SPF (Sender Policy Framework) makes use of DNS (Domain Name Service) configured information. Setting up SPF is part of DNS configuration, independent of M-Switch. M-Switch can perform SPF checks on inbound messages. There are two approaches to handling:

  1. Reject messages at the SMTP server when SPF checks fail.
  2. Mark the message with a special header, which can be used in subsequent anti-spam checks.

Operationally, the second approach is usually more useful.

Anti-Virus (SMTP & X.400)

M-Switch provides anti-virus checks on some or all messages being handled, using third party anti-virus packages. The following anti-virus packages are supported:

  • Sophos, a commercial product that is optimized for this type of checking. This can be purchased directly from Sophos.
  • ClamAV is an open source anti-virus checker, that is specifically designed to target email-borne viruses and malware.

Setup of M-Switch to use the anti-virus package of your choice is straightforward.

What does M-Switch do to support Anti-Virus checking?

The basic function of M-Switch to handle viruses is very simple. It takes an inbound stream of SMTP messages, separates out the message content to hand to a virus checker, and then sends the messages onward by SMTP (once they have passed the virus check). M-Switch can be easily inserted into an SMTP message stream, to add anti-virus capability. The more detailed process is:

  • M-Switch has the concept of "channels" which perform specific functions on messages in the internal queue. A content checking channel drives the anti-virus capabilities which M-Switch uses. This is programmable, so different content checking channels may be invoked (by the same instance of M-Switch) with different parameters in different situation, or even with different virus checkers.
  • M-Switch can be configured to invoke the anti-virus checking on all messages, or on selected messages (e.g., "all inbound", "all outbound", "all messages from organization X", "all messages to user X").
  • M-Switch can control virus checking by size.
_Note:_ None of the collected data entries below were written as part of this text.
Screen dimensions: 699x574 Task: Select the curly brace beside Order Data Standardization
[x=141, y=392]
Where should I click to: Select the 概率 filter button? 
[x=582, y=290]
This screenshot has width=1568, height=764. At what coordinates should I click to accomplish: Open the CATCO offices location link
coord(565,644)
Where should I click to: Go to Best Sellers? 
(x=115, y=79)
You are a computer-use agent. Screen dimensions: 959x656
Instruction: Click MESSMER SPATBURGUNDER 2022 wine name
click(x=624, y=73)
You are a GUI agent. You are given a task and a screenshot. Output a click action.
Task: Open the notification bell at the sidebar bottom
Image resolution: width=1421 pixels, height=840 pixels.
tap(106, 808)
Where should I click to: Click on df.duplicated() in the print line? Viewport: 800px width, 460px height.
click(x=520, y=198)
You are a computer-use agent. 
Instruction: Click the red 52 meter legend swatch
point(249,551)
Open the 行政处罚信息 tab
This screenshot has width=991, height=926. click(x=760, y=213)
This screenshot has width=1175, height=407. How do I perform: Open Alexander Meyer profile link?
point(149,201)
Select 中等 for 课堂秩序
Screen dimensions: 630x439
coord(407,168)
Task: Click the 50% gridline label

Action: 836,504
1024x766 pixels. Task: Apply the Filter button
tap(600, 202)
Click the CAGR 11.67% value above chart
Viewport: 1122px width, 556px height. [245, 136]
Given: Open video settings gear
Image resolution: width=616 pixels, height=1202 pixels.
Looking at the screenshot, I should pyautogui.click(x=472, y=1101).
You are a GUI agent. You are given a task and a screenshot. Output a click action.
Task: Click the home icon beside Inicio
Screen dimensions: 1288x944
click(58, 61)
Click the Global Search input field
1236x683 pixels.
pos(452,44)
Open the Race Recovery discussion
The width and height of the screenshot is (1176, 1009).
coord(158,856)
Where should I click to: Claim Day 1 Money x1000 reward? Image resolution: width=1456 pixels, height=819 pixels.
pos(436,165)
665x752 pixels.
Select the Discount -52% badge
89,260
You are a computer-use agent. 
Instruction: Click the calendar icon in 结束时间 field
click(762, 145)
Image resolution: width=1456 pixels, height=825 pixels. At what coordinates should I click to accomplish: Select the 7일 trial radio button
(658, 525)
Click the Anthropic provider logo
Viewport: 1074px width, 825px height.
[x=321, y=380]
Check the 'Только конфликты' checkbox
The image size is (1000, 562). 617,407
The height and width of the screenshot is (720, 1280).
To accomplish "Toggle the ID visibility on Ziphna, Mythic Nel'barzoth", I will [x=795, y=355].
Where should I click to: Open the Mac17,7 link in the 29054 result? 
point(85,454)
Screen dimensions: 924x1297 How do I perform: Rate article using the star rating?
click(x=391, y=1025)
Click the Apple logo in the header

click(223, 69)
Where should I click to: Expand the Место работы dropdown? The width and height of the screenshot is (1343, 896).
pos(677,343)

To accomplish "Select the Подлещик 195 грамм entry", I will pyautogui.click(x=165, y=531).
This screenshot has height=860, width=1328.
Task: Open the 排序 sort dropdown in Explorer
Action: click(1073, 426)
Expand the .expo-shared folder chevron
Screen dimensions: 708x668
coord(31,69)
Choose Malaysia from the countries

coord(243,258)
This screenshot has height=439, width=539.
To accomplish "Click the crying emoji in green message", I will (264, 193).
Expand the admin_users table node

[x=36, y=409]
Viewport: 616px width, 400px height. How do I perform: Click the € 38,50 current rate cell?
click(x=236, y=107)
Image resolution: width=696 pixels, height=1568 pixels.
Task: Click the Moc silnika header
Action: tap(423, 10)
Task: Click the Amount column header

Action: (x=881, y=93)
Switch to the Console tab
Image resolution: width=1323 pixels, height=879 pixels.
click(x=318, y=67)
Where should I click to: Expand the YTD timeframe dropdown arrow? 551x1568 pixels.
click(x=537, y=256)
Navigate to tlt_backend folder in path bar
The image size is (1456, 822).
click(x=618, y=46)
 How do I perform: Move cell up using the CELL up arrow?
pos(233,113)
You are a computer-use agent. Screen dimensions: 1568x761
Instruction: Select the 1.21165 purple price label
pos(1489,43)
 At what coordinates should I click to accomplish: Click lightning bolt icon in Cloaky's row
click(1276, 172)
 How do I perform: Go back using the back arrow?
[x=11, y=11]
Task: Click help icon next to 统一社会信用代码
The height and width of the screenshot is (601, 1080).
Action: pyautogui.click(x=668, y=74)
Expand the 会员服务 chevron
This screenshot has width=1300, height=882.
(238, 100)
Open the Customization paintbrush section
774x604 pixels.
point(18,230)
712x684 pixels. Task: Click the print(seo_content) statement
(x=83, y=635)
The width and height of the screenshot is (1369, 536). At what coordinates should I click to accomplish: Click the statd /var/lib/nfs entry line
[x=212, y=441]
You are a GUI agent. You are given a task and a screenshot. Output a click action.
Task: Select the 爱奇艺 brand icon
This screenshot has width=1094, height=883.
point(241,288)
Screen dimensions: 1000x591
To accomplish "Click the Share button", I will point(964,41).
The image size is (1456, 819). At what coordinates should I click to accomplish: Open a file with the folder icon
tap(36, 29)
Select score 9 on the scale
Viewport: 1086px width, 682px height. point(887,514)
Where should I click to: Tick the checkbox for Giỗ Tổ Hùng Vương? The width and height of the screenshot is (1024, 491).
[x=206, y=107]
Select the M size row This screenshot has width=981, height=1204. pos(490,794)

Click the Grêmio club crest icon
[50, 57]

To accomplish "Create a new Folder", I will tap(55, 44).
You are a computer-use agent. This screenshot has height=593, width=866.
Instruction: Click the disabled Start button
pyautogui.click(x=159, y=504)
In particular, virus checking can be skipped for very small messages (which are common and will be too small to carry a virus).
  • The virus checking can do various things on detecting a virus, including one or more of:
    • Sending a customizable message back to the sender
    • Sending a customizable message on to the intended recipient (example below)
    • Removing the infected body part, and then replacing it with another body part (typically one that says "there was a virus infected thing here")
    • If the virus checker can clean up the virus, the channel can replace the infected body part with a clean one
    • Generate a non-delivery report to the originator of the message
  • The virus checking audit logs all activity, which can be processed into management reports as needed.
  • Anti-virus statistics can be displayed in MConsole, when the audit database is used.
  • The virus channel has a framework which can be used with any virus checker that provides an API or command line interface. Integration is straightforward. While the virus checker is usually run on the same machine as M-Switch, it can also be set up to run remotely.